Multi Signals Performance Optimization of the ACT C++ Library on CPU and GPU
In the previous post Performance Optimization of the ACT C++ Library on CPU and GPU we covered hardware acceleration and performance optimization to transform a single signal using the ACT algorithm. Here we will cover how to transform multiple signals in parallel in real time!
Handling multiple signals
As the performance profiling we did in the previous post showed, the bulk of the computation in the ACT algorithm is the dictionary search, which is a matrix multiplication between the dictionary matrix and the signal vector, all other operations, such as the BFGS optimization, are minor in comparison.

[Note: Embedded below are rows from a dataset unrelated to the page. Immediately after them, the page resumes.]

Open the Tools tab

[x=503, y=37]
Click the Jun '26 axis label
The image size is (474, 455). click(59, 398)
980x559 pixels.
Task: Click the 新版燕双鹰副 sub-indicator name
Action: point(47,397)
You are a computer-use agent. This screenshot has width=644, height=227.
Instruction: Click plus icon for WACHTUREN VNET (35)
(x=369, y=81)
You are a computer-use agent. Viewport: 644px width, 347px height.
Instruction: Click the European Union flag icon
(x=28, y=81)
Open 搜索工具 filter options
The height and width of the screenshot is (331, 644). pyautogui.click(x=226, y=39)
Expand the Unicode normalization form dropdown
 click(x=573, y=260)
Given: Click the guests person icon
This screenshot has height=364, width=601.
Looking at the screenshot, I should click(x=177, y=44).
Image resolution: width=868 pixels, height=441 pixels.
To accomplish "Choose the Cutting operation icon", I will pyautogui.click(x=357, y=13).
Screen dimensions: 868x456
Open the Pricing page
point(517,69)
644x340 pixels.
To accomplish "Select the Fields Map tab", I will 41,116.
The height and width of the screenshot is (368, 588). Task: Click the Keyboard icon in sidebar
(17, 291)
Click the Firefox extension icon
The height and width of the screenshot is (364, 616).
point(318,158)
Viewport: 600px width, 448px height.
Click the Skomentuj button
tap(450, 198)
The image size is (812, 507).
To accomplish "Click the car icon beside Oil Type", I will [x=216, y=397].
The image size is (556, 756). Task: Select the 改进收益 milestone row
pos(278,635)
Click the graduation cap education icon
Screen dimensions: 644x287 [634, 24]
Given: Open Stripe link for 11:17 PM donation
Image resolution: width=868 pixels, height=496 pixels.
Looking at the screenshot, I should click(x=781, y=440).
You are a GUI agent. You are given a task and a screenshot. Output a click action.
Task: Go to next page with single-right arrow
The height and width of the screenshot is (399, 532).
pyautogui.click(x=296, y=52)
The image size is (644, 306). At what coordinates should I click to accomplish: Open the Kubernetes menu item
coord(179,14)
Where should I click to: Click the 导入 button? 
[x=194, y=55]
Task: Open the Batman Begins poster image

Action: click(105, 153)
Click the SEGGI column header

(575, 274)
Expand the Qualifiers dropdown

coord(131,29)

Given that multiple signals vectors can be represented as a matrix, we can perform the dictionary search in parallel by simply multiplying the dictionary matrix by the matrix of signals.
BLAS offers the gemm
function to perform matrix multiplication for our CPU only implementation, and MLX offers the mx::matmul
function to do the same on GPUs.
Here are the relevant code snippets for the CPU and GPU implementations:
CPU with BLAS
The gemm_colmajor
function is a wrapper for the cblas_sgemm
and cblas_dgemm
functions from the BLAS library for each of the supported scalar types (float32 and double).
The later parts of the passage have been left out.